The FSA’s Supreme Military Council will meet today to discuss the killing of one of its members, Kalal Hamami, by the Islamic State of Iraq faction.

FSA spokesman, Louay al-Mokdad, declared “We must take the necessary measures on all levels, and the Islamic State of Iraq and the Levant brigades should hand us over those who killed Hamami… so we can hold them accountable.”

He added, “Chief of Staff of the Supreme Military Council of the Free Syrian Army, Brigadier General Salim Idris, mourns our hero and martyr Mohammed Kamal al-Hamami, who was assassinated by the forces of evil.”

Syrian PM: “No Plans To Replace National Currency”

Syria’s Prime Minister, Dr.
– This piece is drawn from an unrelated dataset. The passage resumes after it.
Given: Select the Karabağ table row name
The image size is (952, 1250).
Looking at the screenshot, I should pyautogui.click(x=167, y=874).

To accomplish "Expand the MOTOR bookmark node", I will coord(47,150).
Wael al-Halqi said Thursday that the government does not intend to replace the Syrian national currency or nationalize the country’s private banks.

Al-Halqi’s remarks came after Syria’s currency hit a record low this week, plummeting to 310 pounds to the dollar on the first day of Ramadan. At the start of the crisis 28 months ago, the exchange rate was 47 pounds to the dollar. The currency drop has led to increasingly high prices, making it hard for Syrians to buy food.
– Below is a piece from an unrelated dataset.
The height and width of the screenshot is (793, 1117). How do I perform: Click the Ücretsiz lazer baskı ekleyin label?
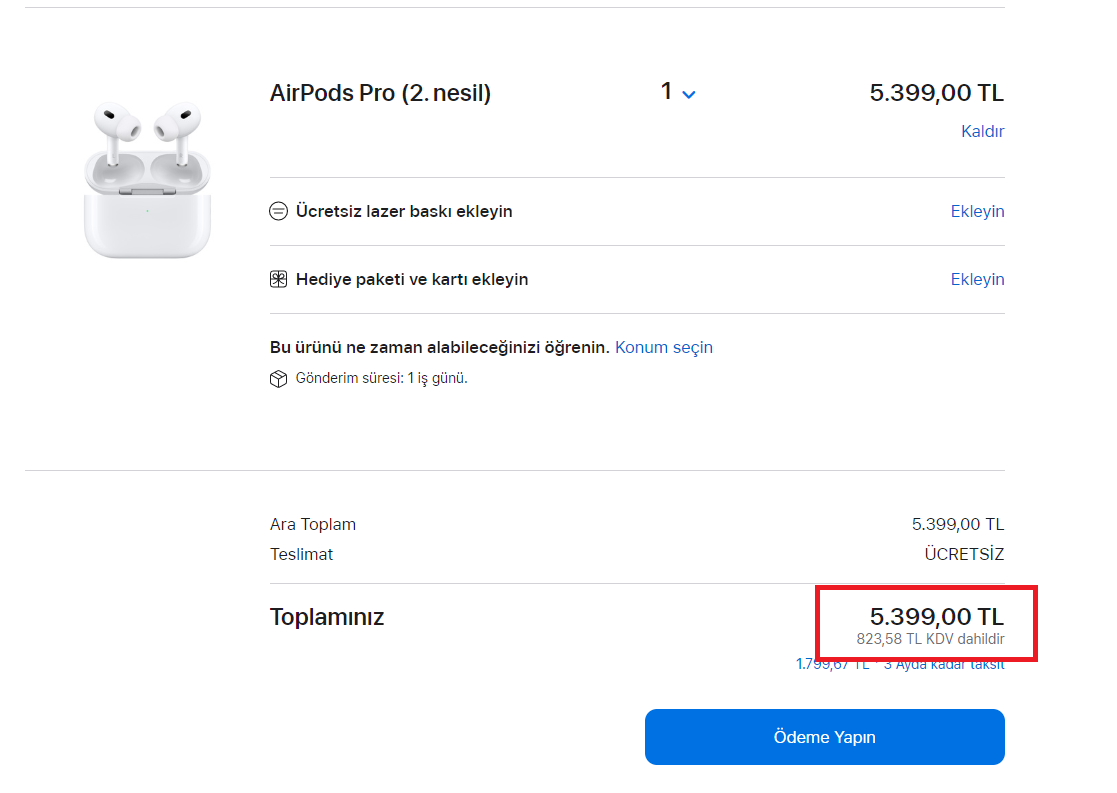[x=404, y=212]
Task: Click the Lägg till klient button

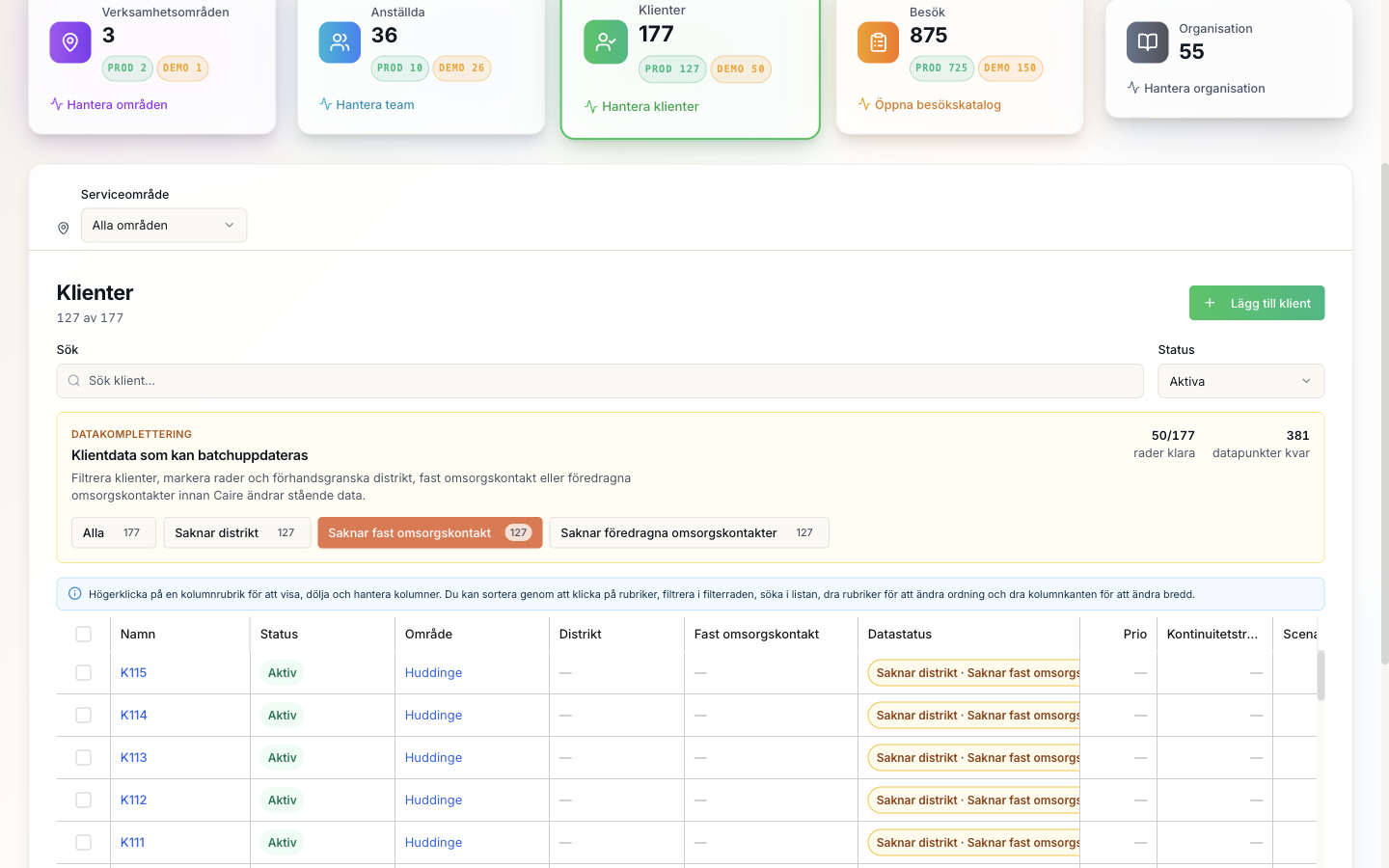Action: click(1257, 303)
Despite the drop, al-Halqi said that the Central Bank was in control of the situation and that its intervention this week had caused the dollar exchange rate to drop by SYP 50 within hours. Central Bank intervention would “continue so as to bring back the SYP exchange rate to acceptable levels” he added.
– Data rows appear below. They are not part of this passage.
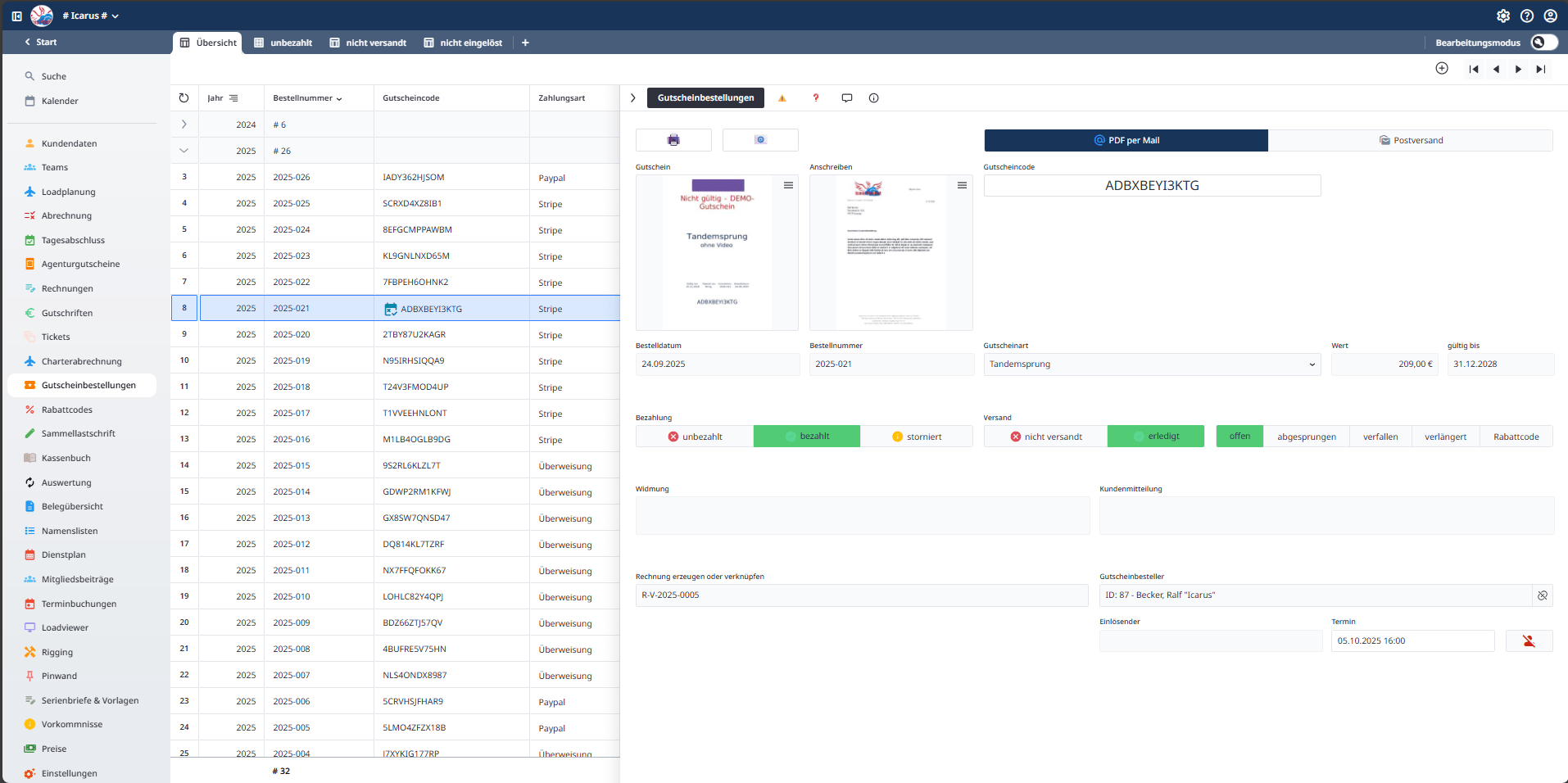Click the red cancel appointment icon
This screenshot has width=1568, height=783.
click(1529, 641)
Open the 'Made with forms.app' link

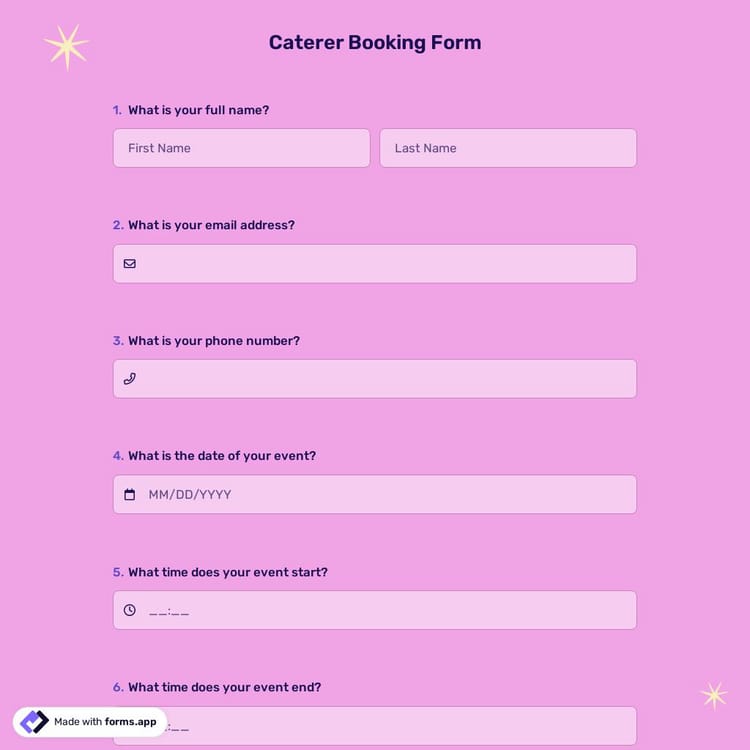pos(105,722)
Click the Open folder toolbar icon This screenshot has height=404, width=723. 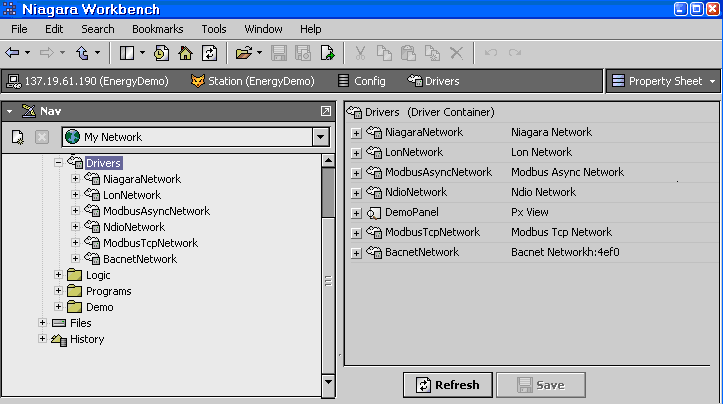coord(243,52)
More Footage Of Khalid ibn al-Walid Mosque In Homs

On Thursday, EA posted a short video that shows the destruction of the historic Khalid ibn-al-Walid mosque in Homs following extensive shelling by regime forces.

This longer video, posted on Friday, shows more of the extent of the damage to this cultural and religious landmark, including to its interior:


The Local Coordination Committees claim 55 people were killed on Thursday, including 21 in Damascus and its suburbs and 12 in Aleppo Province.

The Violations Documentation Center reports that 65,938 people have been slain since the start of the conflict in March 2011, an increase of 46 since Thursday. Of these, 50,336 were civilians, a rise of 27 from yesterday.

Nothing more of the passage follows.